Double-lectin site ricin B chain mutants expressed in insect cells have residual galactose binding: evidence for more than two lectin sites on the ricin toxin B chain.

Ricin toxin, the heterodimeric 65 kDa glycoprotein synthesized in castor bean seeds, contains a cell binding lectin subunit (RTB) disulfide linked to an RNA N-glycosidase protein synthesis-inactivating subunit (RTA). Investigations of the molecular nature of the lectin sites in RTB by X-ray crystallography, equilibrium dialysis, chemical modification, and mutational analysis have yielded conflicting results as to the number, location, and affinity of sugar-combining sites. An accurate assessment of the amino acid residues of RTB involved in galactose binding is needed both for correlating structure-function of a number of plant lectins and for the design and synthesis of targeted toxins for cancer and autoimmune disease therapy. We have performed oligonucleotide-directed mutagenesis on cDNA encoding RTB and expressed the mutant RTBs in insect cells. Partially purified recombinant proteins obtained from infected cell supernatants and cell extracts were characterized as to yields, immunoreactivities, asialofetuin binding, cell binding, ability to reassociate with RTA, and recombinant heterodimer cell cytotoxicity.
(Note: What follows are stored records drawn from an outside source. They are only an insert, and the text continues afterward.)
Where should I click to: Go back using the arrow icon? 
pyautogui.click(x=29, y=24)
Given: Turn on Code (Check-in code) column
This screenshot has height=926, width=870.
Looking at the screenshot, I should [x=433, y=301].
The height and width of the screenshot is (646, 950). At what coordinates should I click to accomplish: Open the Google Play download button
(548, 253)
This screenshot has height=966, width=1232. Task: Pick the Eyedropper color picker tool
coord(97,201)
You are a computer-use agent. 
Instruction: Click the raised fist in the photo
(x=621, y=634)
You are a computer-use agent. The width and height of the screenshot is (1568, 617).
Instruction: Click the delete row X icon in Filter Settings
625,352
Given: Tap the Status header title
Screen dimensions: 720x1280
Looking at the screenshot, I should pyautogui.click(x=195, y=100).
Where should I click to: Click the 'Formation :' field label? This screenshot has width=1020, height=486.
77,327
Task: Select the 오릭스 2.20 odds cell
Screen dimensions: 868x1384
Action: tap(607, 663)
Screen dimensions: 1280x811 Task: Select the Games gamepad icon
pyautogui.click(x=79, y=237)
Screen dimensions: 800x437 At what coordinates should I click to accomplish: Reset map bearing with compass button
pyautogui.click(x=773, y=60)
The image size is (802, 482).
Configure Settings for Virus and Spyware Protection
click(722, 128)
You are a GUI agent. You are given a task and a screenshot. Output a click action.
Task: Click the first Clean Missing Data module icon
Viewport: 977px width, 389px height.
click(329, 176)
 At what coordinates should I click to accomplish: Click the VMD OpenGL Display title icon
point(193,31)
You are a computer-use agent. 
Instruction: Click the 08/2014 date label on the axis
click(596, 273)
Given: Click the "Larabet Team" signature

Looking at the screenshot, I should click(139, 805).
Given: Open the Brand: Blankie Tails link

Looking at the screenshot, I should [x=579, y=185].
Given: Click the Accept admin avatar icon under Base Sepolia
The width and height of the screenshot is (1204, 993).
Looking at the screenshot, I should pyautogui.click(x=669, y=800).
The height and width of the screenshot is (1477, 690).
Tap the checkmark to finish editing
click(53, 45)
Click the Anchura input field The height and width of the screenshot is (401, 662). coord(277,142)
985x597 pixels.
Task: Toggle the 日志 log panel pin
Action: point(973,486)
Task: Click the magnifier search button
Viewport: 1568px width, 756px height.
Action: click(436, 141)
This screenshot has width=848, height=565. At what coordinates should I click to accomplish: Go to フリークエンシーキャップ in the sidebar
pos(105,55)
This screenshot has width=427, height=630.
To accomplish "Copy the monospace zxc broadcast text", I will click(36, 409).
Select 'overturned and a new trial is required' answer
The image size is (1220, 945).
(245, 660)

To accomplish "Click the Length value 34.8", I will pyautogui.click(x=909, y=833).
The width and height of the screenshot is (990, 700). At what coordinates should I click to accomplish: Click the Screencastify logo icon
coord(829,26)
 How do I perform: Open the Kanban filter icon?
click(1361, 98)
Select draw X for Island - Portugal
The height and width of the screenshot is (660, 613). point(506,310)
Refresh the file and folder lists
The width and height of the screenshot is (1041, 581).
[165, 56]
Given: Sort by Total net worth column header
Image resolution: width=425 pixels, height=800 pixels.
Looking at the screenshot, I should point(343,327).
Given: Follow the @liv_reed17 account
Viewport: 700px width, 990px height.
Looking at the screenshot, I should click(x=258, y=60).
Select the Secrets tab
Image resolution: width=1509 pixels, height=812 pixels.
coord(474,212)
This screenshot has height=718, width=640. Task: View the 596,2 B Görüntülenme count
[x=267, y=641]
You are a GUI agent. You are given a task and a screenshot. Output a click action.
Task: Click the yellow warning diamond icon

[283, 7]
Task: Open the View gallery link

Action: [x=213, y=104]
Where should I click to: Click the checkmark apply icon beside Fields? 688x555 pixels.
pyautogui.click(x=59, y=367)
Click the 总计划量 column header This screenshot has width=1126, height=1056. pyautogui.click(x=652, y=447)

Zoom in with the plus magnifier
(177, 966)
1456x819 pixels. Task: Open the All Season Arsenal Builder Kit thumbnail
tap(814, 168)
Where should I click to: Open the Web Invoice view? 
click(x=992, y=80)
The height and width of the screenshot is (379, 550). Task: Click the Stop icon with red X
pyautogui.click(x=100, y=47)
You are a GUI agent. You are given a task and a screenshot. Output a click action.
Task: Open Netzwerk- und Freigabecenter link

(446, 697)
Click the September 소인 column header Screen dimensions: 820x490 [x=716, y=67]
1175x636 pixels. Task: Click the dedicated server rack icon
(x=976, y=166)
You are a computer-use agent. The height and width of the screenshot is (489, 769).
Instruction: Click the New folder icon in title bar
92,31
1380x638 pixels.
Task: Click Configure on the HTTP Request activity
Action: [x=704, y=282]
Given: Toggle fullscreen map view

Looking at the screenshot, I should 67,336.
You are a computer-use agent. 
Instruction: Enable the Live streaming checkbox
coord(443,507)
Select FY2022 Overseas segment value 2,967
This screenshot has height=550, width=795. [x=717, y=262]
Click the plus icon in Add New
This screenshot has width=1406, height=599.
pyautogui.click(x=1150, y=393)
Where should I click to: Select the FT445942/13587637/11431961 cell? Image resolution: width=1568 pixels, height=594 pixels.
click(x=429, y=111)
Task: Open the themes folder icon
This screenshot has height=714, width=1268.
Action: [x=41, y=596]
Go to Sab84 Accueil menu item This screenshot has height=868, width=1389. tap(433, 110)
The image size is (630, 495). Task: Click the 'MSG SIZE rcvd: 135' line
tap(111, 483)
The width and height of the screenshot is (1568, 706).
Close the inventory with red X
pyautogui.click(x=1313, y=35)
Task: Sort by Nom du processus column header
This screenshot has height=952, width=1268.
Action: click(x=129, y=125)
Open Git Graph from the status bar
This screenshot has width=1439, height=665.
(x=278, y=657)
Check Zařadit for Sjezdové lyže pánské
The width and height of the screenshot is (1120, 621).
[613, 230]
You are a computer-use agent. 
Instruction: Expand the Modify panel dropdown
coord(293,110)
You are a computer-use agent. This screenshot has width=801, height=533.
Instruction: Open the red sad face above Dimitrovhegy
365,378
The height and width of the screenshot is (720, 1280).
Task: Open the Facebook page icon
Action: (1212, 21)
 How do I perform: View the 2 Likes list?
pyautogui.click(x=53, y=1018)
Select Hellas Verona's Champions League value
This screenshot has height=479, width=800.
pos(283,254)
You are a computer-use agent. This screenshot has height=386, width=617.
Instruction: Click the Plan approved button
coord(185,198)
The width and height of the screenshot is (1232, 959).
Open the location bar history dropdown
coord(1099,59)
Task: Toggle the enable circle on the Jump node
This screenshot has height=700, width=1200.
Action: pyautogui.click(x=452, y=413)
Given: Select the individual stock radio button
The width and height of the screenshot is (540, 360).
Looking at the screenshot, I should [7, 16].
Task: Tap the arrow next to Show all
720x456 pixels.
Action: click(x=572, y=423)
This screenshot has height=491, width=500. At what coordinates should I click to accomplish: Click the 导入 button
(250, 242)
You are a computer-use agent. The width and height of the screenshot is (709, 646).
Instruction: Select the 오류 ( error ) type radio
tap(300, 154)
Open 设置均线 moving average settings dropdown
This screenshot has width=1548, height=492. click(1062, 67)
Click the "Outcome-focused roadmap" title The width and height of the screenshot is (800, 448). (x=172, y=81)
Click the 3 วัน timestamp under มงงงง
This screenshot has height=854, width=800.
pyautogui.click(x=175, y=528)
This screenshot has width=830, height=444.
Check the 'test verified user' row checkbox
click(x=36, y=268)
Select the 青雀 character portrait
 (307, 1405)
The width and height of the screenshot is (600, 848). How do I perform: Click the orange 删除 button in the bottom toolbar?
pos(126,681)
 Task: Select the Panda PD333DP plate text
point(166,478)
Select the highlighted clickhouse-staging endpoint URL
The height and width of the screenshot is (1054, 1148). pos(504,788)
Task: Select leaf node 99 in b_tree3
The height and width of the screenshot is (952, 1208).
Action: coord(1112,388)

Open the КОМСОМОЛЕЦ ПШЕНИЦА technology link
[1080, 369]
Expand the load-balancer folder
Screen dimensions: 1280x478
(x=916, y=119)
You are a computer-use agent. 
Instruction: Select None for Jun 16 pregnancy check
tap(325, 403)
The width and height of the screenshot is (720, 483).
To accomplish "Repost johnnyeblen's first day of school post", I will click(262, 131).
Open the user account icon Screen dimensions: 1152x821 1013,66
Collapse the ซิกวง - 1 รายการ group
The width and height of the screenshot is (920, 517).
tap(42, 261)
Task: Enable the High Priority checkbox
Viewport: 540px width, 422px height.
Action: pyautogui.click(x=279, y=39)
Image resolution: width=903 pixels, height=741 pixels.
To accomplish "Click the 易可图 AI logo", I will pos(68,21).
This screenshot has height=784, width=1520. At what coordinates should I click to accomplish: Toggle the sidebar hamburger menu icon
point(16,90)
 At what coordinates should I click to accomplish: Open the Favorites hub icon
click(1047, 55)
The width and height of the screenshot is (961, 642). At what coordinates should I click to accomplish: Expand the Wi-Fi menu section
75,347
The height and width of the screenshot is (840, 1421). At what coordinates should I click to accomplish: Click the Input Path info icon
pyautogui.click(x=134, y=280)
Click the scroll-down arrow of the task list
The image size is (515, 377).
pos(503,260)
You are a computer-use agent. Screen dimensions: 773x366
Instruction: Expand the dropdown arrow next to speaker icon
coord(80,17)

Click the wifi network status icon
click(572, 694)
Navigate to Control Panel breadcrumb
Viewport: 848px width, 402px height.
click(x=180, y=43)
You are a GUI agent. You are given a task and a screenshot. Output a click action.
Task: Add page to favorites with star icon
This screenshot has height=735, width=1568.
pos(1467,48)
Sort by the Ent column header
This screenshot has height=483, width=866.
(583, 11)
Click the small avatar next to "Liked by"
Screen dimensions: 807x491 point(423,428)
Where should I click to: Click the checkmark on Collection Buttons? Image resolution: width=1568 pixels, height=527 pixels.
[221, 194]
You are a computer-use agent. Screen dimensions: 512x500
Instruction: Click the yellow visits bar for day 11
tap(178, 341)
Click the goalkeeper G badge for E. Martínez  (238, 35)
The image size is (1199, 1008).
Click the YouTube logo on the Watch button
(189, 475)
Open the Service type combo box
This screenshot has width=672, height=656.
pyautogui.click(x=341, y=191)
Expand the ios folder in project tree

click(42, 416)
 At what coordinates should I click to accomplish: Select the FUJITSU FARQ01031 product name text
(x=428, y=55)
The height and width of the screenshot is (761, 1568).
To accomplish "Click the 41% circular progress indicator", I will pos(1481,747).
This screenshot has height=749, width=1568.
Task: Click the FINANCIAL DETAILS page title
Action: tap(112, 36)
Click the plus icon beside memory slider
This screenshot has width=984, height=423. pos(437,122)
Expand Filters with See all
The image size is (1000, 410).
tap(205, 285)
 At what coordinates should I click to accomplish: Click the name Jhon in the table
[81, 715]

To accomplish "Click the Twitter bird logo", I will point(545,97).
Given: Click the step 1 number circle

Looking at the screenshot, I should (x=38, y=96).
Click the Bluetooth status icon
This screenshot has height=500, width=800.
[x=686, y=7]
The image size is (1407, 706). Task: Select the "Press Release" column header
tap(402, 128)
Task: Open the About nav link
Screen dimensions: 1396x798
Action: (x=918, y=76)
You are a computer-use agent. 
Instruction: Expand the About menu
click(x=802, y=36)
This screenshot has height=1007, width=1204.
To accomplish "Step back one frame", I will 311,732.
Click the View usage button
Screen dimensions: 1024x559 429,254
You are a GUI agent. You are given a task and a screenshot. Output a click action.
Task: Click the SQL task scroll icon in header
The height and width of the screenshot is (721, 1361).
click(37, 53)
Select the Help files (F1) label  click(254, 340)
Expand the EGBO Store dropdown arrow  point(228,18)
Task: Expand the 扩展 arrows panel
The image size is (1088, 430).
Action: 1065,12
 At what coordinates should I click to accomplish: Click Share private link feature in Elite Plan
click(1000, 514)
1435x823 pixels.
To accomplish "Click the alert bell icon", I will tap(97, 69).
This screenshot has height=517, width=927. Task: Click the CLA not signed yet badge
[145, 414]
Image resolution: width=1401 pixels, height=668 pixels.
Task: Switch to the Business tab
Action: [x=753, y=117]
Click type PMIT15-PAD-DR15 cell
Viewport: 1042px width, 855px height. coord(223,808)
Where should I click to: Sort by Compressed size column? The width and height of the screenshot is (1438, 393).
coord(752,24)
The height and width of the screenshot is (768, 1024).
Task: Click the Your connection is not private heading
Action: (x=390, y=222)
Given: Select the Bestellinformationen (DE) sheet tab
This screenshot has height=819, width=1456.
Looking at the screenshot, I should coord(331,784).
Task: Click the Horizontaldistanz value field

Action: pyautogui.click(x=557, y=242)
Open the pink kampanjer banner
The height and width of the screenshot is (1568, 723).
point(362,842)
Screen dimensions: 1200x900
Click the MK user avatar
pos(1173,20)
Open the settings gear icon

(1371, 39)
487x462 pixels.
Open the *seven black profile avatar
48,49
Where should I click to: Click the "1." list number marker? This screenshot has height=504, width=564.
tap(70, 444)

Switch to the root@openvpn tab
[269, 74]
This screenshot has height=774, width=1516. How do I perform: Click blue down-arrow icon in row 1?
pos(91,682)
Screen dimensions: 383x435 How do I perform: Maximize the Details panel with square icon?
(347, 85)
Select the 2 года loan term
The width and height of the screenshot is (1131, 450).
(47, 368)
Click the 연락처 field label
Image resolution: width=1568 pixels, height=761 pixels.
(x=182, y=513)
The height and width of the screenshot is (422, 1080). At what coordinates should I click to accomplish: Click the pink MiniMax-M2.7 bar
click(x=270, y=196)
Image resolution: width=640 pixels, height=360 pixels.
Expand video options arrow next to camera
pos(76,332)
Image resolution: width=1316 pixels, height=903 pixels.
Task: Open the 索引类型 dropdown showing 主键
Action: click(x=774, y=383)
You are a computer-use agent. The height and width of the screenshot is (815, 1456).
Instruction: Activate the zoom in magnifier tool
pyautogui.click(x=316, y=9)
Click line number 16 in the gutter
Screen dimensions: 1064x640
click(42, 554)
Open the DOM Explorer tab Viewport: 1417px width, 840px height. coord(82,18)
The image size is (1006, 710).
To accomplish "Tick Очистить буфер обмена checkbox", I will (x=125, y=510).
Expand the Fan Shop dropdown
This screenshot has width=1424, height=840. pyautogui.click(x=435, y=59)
Two single-site mutants (subdomain 1 alpha or 2 gamma) and two double-site mutants (subdomains 1 alpha 2 gamma) were produced and studied. Yields varied by two logs with lower recoveries of double-site mutants. All the mutants showed immunoreactivity with a panel of anti-RTB monoclonal and polyclonal antibodies. Single-lectin site mutants displayed up to a 1 log decrease in asialofetuin binding avidity, while the double-site mutants showed close to a 2 log decrease in sugar binding. However, for each of the double-site mutants, residual sugar binding was demonstrated to both immobilized asialofetuin and cells, and this binding was specifically inhibitable with alpha-lactose. All mutants reassociated with RTA, and the mutant heterodimers were cytotoxic to mammalian cells with potencies 1000-fold or more times that of unreassociated wild-type RTA or RTB. These data support a model for three or more lectin binding subdomains in RTB.